DIRECTIONS FOR THIS TASK:
Output all records below verbatim.

(Stored data)
┌──

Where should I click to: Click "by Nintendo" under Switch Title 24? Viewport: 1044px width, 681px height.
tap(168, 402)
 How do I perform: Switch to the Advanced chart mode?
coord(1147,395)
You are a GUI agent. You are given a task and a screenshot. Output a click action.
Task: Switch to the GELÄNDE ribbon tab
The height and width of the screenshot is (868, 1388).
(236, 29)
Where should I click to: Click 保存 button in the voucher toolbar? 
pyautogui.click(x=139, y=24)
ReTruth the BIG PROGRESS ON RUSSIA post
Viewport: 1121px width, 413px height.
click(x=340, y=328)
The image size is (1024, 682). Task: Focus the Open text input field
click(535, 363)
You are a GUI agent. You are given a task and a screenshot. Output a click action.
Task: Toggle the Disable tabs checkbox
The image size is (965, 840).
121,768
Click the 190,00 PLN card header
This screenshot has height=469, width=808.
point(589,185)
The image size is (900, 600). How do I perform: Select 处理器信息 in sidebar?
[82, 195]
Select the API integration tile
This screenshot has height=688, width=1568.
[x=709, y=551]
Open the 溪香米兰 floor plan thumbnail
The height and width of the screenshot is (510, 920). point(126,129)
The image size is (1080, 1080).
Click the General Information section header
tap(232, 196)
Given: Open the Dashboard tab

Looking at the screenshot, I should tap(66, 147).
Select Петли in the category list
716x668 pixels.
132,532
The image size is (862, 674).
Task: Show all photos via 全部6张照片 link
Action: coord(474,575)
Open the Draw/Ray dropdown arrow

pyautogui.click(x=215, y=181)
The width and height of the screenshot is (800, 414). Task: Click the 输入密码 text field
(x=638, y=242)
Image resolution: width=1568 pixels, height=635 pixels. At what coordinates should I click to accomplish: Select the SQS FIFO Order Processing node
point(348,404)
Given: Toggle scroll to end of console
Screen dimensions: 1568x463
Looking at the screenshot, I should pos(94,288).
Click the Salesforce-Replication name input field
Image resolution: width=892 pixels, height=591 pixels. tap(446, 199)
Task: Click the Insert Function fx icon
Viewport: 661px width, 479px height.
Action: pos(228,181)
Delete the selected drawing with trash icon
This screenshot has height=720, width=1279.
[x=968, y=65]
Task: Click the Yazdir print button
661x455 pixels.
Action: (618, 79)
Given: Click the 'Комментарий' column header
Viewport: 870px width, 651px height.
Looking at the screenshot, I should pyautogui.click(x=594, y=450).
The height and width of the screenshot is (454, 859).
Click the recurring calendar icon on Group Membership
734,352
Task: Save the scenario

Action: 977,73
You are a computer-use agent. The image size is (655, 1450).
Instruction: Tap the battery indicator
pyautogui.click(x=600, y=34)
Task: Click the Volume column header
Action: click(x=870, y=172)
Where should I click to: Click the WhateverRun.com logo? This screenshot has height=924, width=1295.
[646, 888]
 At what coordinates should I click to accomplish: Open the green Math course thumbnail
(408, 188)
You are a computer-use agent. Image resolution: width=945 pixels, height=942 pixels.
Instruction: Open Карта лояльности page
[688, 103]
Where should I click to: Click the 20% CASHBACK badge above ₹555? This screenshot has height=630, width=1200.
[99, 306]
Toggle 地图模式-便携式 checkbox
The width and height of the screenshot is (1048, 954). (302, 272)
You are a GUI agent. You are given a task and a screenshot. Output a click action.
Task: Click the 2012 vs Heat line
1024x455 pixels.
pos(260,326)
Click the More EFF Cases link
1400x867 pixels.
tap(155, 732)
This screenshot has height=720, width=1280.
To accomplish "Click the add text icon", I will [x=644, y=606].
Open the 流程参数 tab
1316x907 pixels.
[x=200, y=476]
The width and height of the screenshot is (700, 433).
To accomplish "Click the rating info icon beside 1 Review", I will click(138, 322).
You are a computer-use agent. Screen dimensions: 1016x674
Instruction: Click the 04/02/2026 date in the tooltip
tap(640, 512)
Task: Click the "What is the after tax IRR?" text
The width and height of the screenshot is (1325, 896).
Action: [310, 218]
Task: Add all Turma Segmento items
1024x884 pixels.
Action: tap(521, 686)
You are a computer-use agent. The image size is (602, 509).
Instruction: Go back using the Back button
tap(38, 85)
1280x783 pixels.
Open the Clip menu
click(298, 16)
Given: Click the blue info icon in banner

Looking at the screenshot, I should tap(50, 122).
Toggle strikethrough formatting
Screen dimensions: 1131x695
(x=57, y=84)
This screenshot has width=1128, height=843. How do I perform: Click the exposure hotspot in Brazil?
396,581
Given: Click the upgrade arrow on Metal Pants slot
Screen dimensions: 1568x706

└──

TASK RESPONSE:
Where should I click to: Click "by Nintendo" under Switch Title 24? Viewport: 1044px width, 681px height.
tap(168, 402)
 How do I perform: Switch to the Advanced chart mode?
coord(1147,395)
You are a GUI agent. You are given a task and a screenshot. Output a click action.
Task: Switch to the GELÄNDE ribbon tab
The height and width of the screenshot is (868, 1388).
(236, 29)
Where should I click to: Click 保存 button in the voucher toolbar? 
pyautogui.click(x=139, y=24)
ReTruth the BIG PROGRESS ON RUSSIA post
Viewport: 1121px width, 413px height.
click(x=340, y=328)
The image size is (1024, 682). Task: Focus the Open text input field
click(535, 363)
You are a GUI agent. You are given a task and a screenshot. Output a click action.
Task: Toggle the Disable tabs checkbox
The image size is (965, 840).
121,768
Click the 190,00 PLN card header
This screenshot has height=469, width=808.
point(589,185)
The image size is (900, 600). How do I perform: Select 处理器信息 in sidebar?
[82, 195]
Select the API integration tile
This screenshot has height=688, width=1568.
[x=709, y=551]
Open the 溪香米兰 floor plan thumbnail
The height and width of the screenshot is (510, 920). point(126,129)
The image size is (1080, 1080).
Click the General Information section header
tap(232, 196)
Given: Open the Dashboard tab

Looking at the screenshot, I should tap(66, 147).
Select Петли in the category list
716x668 pixels.
132,532
The image size is (862, 674).
Task: Show all photos via 全部6张照片 link
Action: coord(474,575)
Open the Draw/Ray dropdown arrow

pyautogui.click(x=215, y=181)
The width and height of the screenshot is (800, 414). Task: Click the 输入密码 text field
(x=638, y=242)
Image resolution: width=1568 pixels, height=635 pixels. At what coordinates should I click to accomplish: Select the SQS FIFO Order Processing node
point(348,404)
Given: Toggle scroll to end of console
Screen dimensions: 1568x463
Looking at the screenshot, I should pos(94,288).
Click the Salesforce-Replication name input field
Image resolution: width=892 pixels, height=591 pixels. tap(446, 199)
Task: Click the Insert Function fx icon
Viewport: 661px width, 479px height.
Action: pos(228,181)
Delete the selected drawing with trash icon
This screenshot has height=720, width=1279.
[x=968, y=65]
Task: Click the Yazdir print button
661x455 pixels.
Action: (618, 79)
Given: Click the 'Комментарий' column header
Viewport: 870px width, 651px height.
Looking at the screenshot, I should pyautogui.click(x=594, y=450).
The height and width of the screenshot is (454, 859).
Click the recurring calendar icon on Group Membership
734,352
Task: Save the scenario

Action: 977,73
You are a computer-use agent. The image size is (655, 1450).
Instruction: Tap the battery indicator
pyautogui.click(x=600, y=34)
Task: Click the Volume column header
Action: click(x=870, y=172)
Where should I click to: Click the WhateverRun.com logo? This screenshot has height=924, width=1295.
[646, 888]
 At what coordinates should I click to accomplish: Open the green Math course thumbnail
(408, 188)
You are a computer-use agent. Image resolution: width=945 pixels, height=942 pixels.
Instruction: Open Карта лояльности page
[688, 103]
Where should I click to: Click the 20% CASHBACK badge above ₹555? This screenshot has height=630, width=1200.
[99, 306]
Toggle 地图模式-便携式 checkbox
The width and height of the screenshot is (1048, 954). (302, 272)
You are a GUI agent. You are given a task and a screenshot. Output a click action.
Task: Click the 2012 vs Heat line
1024x455 pixels.
pos(260,326)
Click the More EFF Cases link
1400x867 pixels.
tap(155, 732)
This screenshot has height=720, width=1280.
To accomplish "Click the add text icon", I will [x=644, y=606].
Open the 流程参数 tab
1316x907 pixels.
[x=200, y=476]
The width and height of the screenshot is (700, 433).
To accomplish "Click the rating info icon beside 1 Review", I will click(138, 322).
You are a computer-use agent. Screen dimensions: 1016x674
Instruction: Click the 04/02/2026 date in the tooltip
tap(640, 512)
Task: Click the "What is the after tax IRR?" text
The width and height of the screenshot is (1325, 896).
Action: [310, 218]
Task: Add all Turma Segmento items
1024x884 pixels.
Action: tap(521, 686)
You are a computer-use agent. The image size is (602, 509).
Instruction: Go back using the Back button
tap(38, 85)
1280x783 pixels.
Open the Clip menu
click(298, 16)
Given: Click the blue info icon in banner

Looking at the screenshot, I should tap(50, 122).
Toggle strikethrough formatting
Screen dimensions: 1131x695
(x=57, y=84)
This screenshot has width=1128, height=843. How do I perform: Click the exposure hotspot in Brazil?
396,581
Given: Click the upgrade arrow on Metal Pants slot
Screen dimensions: 1568x706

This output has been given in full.